Reata Pharmaceuticals, Inc. to Report Second Quarter 2021 Financial Results and Provide an Update on Development Programs on August 9, 2021

PLANO, Texas--(BUSINESS WIRE)--Reata Pharmaceuticals, Inc. (Nasdaq: RETA) (“Reata” or the “Company”), a clinical-stage biopharmaceutical company, today announced that it will report financial results and provide an update on recent progress on its development programs after the market closes on August 9, 2021.

Reata’s management will host a conference call on August 9, 2021, at 4:30 pm ET. The conference call will be accessible by dialing (866) 270-1533 (toll-free domestic) or (412) 317-0797 (international) using the access code: 10157197. The webcast link is https://event.on24.com/wcc/r/3196578/57A5A4A99C3D3BA0F2D6A7D9D86B06B7.

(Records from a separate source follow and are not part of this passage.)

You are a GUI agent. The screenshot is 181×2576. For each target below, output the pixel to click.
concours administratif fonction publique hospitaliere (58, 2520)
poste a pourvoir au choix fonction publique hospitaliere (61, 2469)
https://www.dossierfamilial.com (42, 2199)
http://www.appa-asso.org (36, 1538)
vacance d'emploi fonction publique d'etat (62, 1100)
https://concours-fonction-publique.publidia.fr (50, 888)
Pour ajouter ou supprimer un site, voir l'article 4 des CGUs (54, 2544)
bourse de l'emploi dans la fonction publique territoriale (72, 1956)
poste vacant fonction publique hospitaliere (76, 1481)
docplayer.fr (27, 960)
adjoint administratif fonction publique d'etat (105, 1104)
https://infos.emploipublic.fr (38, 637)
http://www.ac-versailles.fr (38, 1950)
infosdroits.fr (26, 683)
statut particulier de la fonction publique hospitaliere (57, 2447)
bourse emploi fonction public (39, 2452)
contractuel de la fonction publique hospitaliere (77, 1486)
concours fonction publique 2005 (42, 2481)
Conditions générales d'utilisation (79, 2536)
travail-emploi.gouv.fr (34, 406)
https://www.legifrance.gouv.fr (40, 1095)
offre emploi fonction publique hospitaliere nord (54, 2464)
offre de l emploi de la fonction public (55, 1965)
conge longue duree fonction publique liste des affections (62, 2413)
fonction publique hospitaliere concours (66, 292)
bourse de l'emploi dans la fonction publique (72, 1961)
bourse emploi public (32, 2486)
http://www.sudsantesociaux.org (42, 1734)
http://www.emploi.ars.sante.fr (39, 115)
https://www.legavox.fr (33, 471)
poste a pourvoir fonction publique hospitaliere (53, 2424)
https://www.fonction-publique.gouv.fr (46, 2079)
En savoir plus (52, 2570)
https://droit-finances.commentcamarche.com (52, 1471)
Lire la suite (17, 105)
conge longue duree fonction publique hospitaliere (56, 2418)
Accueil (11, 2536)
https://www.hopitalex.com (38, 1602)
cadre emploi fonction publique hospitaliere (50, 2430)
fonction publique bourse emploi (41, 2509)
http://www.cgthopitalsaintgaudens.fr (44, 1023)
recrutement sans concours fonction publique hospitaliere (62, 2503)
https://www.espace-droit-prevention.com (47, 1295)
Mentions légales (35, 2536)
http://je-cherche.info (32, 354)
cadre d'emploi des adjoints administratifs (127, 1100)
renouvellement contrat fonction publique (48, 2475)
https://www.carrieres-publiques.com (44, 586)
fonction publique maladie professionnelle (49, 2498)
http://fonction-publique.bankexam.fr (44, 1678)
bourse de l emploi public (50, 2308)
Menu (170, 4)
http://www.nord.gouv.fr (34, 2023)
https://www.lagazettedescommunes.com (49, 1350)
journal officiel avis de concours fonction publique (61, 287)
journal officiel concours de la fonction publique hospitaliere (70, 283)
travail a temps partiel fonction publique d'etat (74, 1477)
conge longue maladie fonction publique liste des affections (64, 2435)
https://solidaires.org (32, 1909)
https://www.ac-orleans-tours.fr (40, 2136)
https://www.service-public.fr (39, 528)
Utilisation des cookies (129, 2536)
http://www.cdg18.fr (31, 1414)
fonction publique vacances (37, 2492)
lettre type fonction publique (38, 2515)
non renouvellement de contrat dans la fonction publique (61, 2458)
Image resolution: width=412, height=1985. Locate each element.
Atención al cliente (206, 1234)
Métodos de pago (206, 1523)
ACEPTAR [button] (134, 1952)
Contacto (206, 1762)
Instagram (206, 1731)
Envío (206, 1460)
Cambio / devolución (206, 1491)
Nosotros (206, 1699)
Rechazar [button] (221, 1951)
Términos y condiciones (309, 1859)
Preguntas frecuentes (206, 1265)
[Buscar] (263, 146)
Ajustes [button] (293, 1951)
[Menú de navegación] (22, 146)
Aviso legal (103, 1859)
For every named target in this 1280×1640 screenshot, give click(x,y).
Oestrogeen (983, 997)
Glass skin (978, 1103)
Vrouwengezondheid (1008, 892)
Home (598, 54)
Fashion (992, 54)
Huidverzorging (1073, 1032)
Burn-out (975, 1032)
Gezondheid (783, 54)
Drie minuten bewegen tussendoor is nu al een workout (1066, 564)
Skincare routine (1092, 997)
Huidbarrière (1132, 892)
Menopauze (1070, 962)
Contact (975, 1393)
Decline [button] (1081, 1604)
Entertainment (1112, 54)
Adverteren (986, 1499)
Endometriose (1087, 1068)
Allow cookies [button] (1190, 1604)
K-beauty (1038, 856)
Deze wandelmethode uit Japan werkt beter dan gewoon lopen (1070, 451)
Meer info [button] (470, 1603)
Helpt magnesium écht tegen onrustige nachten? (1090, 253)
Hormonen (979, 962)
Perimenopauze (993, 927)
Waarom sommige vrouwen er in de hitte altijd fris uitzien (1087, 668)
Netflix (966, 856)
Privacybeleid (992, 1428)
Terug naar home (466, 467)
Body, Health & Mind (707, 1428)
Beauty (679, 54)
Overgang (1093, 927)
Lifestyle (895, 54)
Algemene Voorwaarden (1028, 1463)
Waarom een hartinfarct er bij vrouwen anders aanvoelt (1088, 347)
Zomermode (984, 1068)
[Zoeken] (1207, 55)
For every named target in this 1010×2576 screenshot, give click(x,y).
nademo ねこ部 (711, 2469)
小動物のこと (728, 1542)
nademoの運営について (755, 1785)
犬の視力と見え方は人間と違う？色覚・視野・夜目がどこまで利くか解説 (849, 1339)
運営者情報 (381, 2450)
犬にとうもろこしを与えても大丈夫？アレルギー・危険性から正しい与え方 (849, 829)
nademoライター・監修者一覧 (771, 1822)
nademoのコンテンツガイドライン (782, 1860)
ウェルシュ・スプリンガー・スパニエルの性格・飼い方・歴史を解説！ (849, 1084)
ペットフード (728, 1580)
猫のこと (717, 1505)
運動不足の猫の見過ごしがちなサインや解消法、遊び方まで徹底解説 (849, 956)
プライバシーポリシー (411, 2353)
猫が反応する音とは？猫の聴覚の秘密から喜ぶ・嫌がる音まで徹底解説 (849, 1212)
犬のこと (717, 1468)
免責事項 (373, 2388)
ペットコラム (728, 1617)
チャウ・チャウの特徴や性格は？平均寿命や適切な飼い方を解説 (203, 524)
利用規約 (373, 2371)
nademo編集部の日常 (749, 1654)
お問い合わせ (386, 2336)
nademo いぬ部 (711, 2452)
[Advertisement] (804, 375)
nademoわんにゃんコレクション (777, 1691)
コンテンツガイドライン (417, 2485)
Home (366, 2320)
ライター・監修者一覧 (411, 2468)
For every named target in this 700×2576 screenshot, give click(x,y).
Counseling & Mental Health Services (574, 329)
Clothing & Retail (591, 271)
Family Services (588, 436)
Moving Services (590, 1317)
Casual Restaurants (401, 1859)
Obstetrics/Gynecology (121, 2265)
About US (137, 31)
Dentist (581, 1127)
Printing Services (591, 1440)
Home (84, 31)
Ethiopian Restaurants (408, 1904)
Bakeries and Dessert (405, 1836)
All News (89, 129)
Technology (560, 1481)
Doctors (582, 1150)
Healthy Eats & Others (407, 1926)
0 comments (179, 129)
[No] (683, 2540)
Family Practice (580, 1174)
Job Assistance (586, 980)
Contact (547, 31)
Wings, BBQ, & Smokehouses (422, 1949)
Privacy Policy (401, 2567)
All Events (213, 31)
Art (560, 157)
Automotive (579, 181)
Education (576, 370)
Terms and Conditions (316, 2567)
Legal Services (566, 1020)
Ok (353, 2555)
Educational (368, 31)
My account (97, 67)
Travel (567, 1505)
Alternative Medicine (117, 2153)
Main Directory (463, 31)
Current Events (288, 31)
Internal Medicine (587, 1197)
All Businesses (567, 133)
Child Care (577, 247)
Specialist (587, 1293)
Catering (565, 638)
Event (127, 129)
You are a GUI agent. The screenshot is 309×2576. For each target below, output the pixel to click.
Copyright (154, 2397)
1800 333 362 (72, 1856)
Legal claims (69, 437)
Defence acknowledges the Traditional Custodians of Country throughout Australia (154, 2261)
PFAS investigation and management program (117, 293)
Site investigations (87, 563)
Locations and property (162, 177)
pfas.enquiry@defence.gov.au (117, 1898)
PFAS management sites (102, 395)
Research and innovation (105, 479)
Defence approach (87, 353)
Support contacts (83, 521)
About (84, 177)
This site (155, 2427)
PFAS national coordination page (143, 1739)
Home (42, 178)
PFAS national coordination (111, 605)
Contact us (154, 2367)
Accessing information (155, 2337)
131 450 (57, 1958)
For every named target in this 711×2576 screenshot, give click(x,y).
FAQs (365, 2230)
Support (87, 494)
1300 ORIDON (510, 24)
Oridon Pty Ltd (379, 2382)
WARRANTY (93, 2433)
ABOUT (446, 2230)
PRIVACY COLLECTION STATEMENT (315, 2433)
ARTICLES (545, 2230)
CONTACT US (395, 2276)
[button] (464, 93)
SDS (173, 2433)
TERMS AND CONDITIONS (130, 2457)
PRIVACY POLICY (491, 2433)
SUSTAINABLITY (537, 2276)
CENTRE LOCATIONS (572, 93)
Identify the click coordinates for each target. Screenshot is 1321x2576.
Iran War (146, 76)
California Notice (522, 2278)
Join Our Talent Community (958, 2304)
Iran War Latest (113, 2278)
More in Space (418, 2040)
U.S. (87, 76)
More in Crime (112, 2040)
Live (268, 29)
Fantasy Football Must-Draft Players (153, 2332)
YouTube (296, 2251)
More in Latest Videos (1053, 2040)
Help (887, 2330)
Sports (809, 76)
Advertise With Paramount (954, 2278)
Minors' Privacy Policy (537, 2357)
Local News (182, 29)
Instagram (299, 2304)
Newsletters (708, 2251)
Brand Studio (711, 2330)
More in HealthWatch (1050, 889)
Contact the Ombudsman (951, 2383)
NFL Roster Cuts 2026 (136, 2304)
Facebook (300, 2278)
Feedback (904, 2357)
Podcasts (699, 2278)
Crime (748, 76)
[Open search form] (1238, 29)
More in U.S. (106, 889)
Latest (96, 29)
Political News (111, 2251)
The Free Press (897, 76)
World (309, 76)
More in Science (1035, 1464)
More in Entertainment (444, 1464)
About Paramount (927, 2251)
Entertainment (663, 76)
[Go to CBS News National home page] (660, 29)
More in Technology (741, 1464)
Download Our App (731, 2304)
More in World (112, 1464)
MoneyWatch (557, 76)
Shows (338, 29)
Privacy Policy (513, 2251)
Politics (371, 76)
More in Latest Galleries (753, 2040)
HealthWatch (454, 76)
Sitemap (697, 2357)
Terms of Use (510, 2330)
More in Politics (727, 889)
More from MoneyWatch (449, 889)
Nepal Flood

Second quarter financial results to be discussed during the call will be included in an earnings press release that will be available on the company’s website shortly before the call at https://www.reatapharma.com/investors/ and will be available for 12 months after the call. The audio recording and webcast will be accessible for at least 90 days after the event at https://www.reatapharma.com/investors/.

About Reata Pharmaceuticals, Inc.

Reata is a clinical-stage biopharmaceutical company that develops novel therapeutics for patients with serious or life-threatening diseases by targeting molecular pathways that regulate cellular metabolism, inflammation, and the cellular response to injury. Reata’s two most advanced clinical candidates, bardoxolone methyl (“bardoxolone”) and omaveloxolone, target the important transcription factor Nrf2 that promotes the resolution of inflammation by restoring mitochondrial function, reducing oxidative stress, and inhibiting pro-inflammatory signaling. We possess exclusive, worldwide rights to develop, manufacture, and commercialize bardoxolone, omaveloxolone, and our next-generation Nrf2 activators, excluding certain Asian markets for bardoxolone in certain indications, which are licensed to Kyowa Kirin Co., Ltd. Bardoxolone and omaveloxolone are investigational drugs, and their safety and efficacy have not been established by any agency.